Indonesia’s State-run electricity firm PLN said Monday it was sounding out the possibility of securing liquefied natural gas (LNG) supplies from Iran to meet the surge in gas demand from its power plants. PLN power generation and primary energy director Ali Herman Ibrahim said Monday that the company was currently negotiating with a view to making LNG purchases from Iran following its failure to secure gas supplies from Qatar.
A source said PLN had been unsuccessful in its Qatar bid as that country intended to cut production in order to prop up prices on the world LNG market.
Herman added that the state power company was hoping to purchase some 4 million tons of LNG from Iran a year if Iran agreed to sell it at US$5 or lower per million British thermal units.
PLN is planning to build an LNG receiving terminal in Cilegon, Banten, to handle the gas supplies for the company’s power plants in Java, particularly the 740-MW Cilegon power plant.
The Cilegon plant is suffering from a gas shortfall as the existing supplier, ConocoPhillips, is only able to deliver 80 million cubic feet per day out of the plant’s total requirement of 110 million cubic feet per day.
The LNG receiving terminal was previously scheduled for completion in 2008. However the project has been put back due to difficulties in securing gas supplies.
Indonesia is the world’s second largest LNG producer, but its LNG production is only enough to meet its export commitments to Japan, Taiwan and South Korea.
Meanwhile, Energy and Mineral Resources Minister Purnomo Yusgiantoro told reporters Monday that during the recent Association of Southeast Asian Nations (ASEAN) Energy Business Forum in Singapore, Thailand had expressed interests in buying gas from West Natuna to meet growing gas demand from its petrochemical companies in Ranyong.
“The most feasible way of delivering the gas would be by pipeline as Thailand doesn’t have an LNG receiving terminal,” Purnomo said.
Under the Trans ASEAN Gas Pipeline project, the Association already has a pipeline from West Natuna, Indonesia, to Kretek in Malaysia.
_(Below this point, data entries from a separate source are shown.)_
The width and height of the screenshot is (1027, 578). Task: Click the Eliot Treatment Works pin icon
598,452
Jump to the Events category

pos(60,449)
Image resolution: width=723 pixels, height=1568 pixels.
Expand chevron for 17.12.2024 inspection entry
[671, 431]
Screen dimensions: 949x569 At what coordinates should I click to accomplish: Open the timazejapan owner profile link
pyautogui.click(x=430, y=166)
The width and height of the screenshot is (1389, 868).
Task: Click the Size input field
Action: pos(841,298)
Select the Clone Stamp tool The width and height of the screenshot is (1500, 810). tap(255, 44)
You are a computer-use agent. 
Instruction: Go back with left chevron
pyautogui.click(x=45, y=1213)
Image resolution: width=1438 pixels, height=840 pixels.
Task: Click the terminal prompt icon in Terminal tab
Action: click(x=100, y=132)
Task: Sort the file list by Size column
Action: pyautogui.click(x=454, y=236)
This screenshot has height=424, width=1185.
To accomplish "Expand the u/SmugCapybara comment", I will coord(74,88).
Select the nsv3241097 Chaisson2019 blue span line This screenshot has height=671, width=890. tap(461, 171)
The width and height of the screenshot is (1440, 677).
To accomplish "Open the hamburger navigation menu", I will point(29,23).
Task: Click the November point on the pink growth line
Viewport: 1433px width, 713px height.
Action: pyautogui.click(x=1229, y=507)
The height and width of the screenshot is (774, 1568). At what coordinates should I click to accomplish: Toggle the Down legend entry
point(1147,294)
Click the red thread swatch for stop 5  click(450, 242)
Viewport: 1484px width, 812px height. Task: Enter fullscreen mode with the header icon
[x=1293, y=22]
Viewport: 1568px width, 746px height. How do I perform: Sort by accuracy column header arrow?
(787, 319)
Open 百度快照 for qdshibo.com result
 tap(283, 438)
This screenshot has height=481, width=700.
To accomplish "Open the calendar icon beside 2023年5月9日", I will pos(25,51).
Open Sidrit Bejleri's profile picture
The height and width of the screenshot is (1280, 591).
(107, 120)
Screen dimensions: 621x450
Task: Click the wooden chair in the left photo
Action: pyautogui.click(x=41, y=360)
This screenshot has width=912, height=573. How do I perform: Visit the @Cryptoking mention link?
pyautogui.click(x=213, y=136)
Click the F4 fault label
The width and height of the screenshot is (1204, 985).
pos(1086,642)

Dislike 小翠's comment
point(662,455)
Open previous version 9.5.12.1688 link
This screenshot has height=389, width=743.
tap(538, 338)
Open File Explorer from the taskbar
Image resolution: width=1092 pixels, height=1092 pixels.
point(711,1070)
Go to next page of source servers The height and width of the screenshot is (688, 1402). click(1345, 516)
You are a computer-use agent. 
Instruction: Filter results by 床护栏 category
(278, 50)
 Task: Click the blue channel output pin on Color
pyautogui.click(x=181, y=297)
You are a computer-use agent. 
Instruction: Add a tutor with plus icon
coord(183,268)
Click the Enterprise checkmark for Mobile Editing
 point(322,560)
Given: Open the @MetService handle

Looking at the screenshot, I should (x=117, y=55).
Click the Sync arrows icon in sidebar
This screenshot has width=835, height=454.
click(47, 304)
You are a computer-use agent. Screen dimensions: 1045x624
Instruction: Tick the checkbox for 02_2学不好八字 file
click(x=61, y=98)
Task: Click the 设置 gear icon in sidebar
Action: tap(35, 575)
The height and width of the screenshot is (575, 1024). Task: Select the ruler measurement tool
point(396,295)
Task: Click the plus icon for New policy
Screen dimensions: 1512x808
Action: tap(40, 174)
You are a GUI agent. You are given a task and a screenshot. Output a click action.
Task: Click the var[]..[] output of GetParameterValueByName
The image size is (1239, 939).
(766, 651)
This pipeline, under the Trans ASEAN pipeline project, is to be extended to Ranyong in Thailand.
However, Purnomo admitted that Thailand had not yet made a concrete offer.
Purnomo had said earlier that the Natuna gas price was expected to be about $16 per mmbtu, much higher than the average gas price, due to the high production costs for the high-carbon dioxide (CO2) gas found in the Natuna D-Alpha block.
The CO2 content of the gas in this block is up to 70 percent, far higher than the 1 percent found in other areas.
State-owned oil and gas firm Pertamina, which has a stake in the block, has said that it was discussing sales of the gas to Malaysian and Thai companies.
ExxonMobil and Pertamina jointly operate the block, and have interests of 24 percent and 76 percent, respectively.
However, the ownership of the block is now in dispute as the government claims that the contract for the development of the block was automatically terminated after no significant progress was made during the agreed exploration period.
Natuna D-Alpha is the largest gas resource in Southeast Asia, with 46 trillion cubic feet of potential reserves.